The sitemap should not be treated as the source of truth. It is an output. If the sitemap includes a page the app cannot render, or omits a page the app depends on, the problem is upstream.

For content‑heavy sites, I like having a generated route list that can be compared with the sitemap, navigation, redirects, and important internal links. The older article on generating `urllist.txt` from a sitemap is a small example of why plain route inventories are useful when debugging.

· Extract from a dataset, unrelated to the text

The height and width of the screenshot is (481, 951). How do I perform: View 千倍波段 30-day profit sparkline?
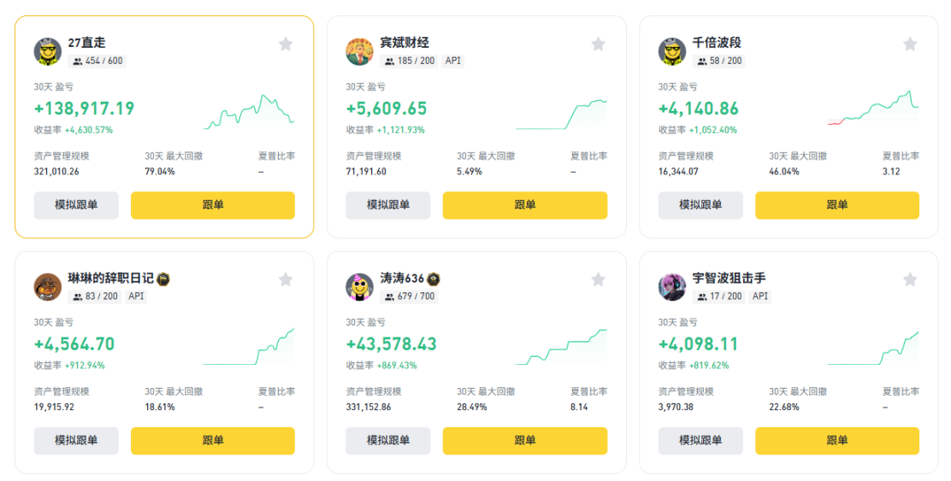point(873,109)
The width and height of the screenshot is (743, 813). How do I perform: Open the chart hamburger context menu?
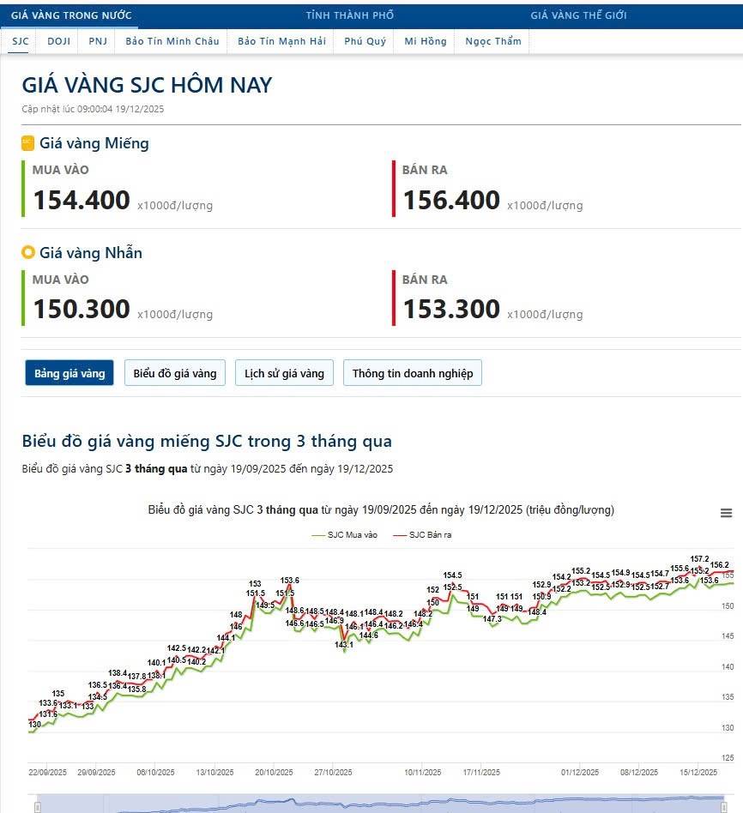726,513
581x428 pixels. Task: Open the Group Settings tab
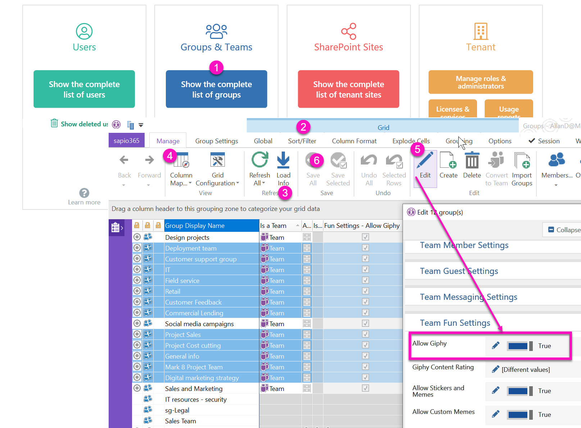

Check Sitemap Inclusion Against Canonical URLs

Every URL in the sitemap should be canonical, indexable, and useful.

Check for:

non‑production hosts
preview or branch URLs
HTTP URLs on an HTTPS site
URLs that redirect
URLs that return 404
URLs with noindex
filtered or parameterised URLs without a strategy
duplicate trailing slash variants
category or pagination URLs that should not be submitted
old routes that should now redirect

Google's sitemap documentation is clear that sitemaps help search engines discover URLs. They do not override poor canonical decisions, robots rules, or weak page quality.

For Next.js, sitemap generation often changes between Pages Router and App Router projects. App Router supports metadata files such as sitemap.ts and robots.ts, documented in the Next.js pages for sitemap.xml and robots.txt. Those tools are useful, but they still depend on correct data.

Check robots.txt for Environment Drift

Robots files often break because staging and production need different behaviour.

Common failures include:

production accidentally disallowed
staging accidentally allowed
sitemap URL pointing at the wrong host
old disallow rules blocking new routes
rules copied from a previous platform
wildcard rules blocking assets needed for rendering
robots rules relied on for pages that should use noindex

Remember the distinction: robots.txt controls crawling, not indexing by itself. If a URL is blocked from crawling but linked elsewhere, search engines may still know about it and may show limited information. If a page must not appear in search, use the correct noindex mechanism on a crawlable response.

Google's robots.txt guide is worth checking before using robots rules as a blunt exclusion tool.

Validate Dynamic Route Generation

Most serious Next.js sitemap problems involve dynamic routes.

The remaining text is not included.